▶ **Task prompt**
Extract the entries starting at the line containing "Identify the location of page-actions-icon: •••." and ending at the line containing "pyautogui.click(x=59, y=44)", with both lines included. Copy them with no changes.

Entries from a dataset
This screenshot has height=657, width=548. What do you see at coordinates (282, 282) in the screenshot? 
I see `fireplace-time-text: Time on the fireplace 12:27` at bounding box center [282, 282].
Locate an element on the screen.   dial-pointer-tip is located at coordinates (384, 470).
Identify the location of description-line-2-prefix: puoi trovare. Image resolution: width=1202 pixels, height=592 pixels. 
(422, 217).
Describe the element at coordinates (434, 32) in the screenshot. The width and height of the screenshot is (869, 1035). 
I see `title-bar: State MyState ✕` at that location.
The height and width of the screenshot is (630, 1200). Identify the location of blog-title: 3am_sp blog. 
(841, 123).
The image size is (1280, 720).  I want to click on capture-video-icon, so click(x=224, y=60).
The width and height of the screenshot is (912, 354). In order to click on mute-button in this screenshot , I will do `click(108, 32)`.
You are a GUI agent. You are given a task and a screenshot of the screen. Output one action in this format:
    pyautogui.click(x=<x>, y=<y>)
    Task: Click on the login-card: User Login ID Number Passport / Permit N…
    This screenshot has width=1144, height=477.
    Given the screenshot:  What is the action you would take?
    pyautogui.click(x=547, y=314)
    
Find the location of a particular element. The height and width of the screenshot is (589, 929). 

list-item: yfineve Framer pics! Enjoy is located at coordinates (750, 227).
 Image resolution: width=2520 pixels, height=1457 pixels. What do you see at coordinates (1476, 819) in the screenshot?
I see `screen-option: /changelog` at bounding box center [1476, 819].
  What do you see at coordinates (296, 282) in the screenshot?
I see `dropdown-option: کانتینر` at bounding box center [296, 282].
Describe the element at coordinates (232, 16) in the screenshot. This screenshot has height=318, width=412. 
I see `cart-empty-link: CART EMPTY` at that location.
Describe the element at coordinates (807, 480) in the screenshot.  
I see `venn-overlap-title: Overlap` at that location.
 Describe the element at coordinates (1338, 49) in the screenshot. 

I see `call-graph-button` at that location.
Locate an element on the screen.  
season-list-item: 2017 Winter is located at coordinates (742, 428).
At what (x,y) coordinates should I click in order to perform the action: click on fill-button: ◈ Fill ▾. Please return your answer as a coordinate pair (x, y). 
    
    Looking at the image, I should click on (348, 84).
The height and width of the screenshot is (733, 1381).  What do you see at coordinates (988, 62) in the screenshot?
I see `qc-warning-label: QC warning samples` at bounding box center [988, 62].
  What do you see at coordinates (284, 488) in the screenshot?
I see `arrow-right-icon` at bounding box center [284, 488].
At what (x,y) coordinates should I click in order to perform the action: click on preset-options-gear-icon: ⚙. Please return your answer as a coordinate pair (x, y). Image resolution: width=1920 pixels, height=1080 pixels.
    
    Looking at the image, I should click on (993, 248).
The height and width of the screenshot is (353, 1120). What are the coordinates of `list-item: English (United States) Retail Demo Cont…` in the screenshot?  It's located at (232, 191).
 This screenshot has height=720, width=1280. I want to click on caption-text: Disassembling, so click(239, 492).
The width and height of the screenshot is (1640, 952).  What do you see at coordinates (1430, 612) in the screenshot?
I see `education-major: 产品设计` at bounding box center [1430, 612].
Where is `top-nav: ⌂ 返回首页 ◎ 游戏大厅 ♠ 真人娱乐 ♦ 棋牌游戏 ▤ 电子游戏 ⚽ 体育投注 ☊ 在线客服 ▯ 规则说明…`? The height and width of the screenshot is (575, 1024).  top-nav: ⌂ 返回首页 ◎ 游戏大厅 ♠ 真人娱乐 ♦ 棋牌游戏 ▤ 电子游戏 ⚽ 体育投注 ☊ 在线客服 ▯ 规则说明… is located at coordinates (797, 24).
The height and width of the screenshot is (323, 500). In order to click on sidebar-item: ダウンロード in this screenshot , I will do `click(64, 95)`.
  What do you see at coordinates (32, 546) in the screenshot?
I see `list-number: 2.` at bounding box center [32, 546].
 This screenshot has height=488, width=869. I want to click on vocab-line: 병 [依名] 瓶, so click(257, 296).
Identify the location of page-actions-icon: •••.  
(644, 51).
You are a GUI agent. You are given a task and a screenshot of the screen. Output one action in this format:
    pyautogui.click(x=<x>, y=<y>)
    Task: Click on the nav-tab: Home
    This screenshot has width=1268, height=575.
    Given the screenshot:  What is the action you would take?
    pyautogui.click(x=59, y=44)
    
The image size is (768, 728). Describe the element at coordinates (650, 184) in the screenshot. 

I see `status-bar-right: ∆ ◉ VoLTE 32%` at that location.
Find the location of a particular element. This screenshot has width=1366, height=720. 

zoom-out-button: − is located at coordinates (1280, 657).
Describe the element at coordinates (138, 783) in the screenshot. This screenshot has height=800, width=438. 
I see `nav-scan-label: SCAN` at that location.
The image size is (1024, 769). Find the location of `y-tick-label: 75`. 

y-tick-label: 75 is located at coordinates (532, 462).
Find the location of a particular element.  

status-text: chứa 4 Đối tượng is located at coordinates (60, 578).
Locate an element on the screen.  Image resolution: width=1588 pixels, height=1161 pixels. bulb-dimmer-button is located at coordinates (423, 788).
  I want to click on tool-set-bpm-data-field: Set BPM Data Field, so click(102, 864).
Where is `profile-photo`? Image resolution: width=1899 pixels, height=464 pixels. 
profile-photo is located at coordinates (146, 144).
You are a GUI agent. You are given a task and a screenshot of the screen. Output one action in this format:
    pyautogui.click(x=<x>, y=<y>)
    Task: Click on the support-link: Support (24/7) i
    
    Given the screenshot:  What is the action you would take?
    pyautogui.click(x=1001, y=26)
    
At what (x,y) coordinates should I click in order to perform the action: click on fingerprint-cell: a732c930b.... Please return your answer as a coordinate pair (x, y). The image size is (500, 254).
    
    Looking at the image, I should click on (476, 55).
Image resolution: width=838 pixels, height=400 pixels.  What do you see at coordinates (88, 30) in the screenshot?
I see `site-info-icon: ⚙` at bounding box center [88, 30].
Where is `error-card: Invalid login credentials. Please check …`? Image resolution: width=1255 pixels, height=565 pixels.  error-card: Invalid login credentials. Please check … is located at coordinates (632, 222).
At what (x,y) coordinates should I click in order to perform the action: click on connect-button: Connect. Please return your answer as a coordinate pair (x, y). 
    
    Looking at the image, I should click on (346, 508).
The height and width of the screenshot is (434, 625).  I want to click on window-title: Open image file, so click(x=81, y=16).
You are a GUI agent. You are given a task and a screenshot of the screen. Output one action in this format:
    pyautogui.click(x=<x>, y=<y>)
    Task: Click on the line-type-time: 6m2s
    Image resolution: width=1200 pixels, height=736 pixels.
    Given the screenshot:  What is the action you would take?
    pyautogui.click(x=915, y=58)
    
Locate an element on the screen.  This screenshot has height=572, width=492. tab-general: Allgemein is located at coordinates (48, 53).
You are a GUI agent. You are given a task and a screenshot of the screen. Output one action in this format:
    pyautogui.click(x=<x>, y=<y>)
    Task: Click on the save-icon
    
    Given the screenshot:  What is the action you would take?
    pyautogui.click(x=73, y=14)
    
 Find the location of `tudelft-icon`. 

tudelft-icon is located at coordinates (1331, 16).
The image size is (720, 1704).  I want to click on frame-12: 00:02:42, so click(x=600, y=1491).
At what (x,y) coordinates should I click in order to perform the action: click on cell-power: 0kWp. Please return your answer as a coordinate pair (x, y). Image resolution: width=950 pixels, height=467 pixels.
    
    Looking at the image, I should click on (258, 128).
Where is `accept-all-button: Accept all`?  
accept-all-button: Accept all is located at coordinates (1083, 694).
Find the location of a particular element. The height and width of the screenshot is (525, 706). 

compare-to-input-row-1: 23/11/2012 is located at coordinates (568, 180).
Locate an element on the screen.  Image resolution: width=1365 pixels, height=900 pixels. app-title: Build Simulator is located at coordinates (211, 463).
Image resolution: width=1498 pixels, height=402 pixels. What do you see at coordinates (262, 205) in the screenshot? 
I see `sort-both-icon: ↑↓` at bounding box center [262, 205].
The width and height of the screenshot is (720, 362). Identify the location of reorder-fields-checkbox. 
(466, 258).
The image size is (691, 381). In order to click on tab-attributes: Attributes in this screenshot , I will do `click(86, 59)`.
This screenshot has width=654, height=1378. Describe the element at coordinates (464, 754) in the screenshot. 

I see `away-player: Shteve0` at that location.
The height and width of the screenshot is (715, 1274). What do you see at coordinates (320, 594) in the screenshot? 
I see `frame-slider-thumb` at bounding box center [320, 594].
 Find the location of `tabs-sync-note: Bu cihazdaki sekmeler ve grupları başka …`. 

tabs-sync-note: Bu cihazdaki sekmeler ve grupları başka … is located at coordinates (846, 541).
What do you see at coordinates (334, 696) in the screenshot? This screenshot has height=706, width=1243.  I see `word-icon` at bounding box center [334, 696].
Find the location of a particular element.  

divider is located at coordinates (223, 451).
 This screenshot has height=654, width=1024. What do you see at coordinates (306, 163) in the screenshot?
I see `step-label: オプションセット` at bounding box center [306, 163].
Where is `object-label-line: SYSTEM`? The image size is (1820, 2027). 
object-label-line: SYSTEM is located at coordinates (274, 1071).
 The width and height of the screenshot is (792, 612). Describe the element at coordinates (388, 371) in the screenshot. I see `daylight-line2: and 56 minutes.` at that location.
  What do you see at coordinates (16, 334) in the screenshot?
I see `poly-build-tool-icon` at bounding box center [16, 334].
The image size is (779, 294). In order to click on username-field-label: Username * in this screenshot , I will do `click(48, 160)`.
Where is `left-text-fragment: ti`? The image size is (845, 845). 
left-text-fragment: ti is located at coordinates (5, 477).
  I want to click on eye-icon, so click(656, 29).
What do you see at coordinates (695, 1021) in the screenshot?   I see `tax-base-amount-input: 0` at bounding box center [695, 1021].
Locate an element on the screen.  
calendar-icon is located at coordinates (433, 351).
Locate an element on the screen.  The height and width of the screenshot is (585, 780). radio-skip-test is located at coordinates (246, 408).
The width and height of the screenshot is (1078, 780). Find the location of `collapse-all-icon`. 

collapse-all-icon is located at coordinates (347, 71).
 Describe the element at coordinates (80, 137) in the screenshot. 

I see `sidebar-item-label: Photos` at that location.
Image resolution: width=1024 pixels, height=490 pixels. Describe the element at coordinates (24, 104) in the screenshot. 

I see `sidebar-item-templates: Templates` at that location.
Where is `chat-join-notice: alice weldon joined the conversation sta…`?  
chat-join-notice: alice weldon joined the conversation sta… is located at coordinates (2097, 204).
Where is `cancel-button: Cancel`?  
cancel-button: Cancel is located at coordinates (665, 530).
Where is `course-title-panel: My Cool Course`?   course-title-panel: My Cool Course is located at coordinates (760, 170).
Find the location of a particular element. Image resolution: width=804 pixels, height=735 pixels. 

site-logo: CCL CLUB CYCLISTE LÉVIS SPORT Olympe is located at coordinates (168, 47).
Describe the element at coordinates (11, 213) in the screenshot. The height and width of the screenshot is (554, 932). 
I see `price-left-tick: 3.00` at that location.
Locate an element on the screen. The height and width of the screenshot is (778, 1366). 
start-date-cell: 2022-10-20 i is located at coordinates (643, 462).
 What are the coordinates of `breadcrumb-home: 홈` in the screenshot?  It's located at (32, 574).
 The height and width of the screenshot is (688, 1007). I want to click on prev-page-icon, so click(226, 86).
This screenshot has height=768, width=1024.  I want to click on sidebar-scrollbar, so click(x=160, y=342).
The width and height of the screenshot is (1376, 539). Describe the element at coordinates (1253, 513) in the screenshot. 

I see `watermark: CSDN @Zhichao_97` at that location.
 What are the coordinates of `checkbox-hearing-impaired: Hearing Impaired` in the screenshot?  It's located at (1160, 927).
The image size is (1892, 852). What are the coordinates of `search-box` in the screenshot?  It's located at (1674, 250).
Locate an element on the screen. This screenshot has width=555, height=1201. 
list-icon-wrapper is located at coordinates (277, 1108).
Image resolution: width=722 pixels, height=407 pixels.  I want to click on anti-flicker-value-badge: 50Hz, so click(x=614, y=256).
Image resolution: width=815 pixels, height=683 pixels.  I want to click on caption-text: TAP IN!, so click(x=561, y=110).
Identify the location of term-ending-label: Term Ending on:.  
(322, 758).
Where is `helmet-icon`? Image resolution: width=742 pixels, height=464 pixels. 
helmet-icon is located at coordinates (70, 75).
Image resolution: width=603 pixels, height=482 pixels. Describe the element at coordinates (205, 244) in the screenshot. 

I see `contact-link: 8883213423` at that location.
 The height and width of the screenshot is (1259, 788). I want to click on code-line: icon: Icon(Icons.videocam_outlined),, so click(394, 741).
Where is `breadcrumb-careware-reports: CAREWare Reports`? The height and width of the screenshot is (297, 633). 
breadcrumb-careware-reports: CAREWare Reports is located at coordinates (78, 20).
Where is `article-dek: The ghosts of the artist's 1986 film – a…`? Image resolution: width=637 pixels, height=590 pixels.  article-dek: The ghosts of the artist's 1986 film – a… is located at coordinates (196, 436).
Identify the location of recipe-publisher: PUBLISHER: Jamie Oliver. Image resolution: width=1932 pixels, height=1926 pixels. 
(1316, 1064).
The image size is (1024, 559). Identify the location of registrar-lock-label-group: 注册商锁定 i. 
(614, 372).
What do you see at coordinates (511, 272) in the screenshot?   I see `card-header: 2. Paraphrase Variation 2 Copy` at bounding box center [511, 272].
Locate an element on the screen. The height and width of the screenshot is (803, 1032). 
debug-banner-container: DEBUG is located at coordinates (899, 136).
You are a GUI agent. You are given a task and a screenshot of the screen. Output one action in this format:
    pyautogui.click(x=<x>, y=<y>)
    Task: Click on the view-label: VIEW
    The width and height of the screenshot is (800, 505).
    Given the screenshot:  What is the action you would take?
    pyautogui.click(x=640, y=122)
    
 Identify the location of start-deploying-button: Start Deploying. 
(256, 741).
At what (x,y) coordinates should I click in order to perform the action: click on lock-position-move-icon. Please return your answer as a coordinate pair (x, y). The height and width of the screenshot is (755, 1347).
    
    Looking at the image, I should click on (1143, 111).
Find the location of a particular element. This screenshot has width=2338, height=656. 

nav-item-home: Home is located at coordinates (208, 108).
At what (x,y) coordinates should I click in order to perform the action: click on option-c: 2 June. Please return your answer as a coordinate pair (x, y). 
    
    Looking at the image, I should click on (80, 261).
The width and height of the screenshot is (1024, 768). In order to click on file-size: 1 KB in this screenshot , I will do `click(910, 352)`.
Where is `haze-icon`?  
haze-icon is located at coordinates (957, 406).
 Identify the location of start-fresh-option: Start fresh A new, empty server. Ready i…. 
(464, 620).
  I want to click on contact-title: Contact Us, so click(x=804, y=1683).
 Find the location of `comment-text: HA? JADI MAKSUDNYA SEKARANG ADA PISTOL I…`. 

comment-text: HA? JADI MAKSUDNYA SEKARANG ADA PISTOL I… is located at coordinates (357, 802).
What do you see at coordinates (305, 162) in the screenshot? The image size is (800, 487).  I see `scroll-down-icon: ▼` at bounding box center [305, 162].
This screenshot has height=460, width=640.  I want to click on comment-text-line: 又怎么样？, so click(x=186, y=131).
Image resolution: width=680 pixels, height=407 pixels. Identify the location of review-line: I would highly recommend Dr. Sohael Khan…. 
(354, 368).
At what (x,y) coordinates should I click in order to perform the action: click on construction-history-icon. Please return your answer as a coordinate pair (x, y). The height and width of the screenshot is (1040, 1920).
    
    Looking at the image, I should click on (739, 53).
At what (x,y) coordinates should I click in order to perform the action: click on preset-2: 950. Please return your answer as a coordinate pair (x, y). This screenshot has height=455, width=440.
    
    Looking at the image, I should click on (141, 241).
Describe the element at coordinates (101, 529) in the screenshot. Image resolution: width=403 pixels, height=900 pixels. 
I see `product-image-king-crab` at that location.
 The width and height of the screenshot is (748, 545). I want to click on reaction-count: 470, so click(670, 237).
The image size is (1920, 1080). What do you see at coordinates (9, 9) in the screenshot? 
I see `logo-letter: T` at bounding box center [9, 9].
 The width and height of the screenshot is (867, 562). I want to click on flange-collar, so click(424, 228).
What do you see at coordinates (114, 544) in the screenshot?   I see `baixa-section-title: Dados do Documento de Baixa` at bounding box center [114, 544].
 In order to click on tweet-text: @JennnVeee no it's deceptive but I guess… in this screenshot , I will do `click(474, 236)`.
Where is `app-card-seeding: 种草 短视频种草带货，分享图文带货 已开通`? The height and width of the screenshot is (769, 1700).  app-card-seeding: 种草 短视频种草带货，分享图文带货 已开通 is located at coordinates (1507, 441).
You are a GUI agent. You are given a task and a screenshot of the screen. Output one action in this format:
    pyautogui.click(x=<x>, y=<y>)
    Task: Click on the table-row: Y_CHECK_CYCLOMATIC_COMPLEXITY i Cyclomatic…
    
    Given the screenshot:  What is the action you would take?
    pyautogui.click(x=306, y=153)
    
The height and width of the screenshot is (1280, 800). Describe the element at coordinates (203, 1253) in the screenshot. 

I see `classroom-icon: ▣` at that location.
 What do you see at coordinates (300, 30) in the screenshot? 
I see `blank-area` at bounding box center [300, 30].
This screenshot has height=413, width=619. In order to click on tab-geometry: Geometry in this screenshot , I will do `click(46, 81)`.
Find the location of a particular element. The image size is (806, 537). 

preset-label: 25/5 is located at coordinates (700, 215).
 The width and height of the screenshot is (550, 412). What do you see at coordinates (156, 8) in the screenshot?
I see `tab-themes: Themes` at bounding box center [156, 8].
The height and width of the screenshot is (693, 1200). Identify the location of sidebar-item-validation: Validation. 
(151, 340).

▶ **Written reply**
Identify the location of page-actions-icon: •••.  
(644, 51).
You are a GUI agent. You are given a task and a screenshot of the screen. Output one action in this format:
    pyautogui.click(x=<x>, y=<y>)
    Task: Click on the nav-tab: Home
    This screenshot has width=1268, height=575.
    Given the screenshot:  What is the action you would take?
    pyautogui.click(x=59, y=44)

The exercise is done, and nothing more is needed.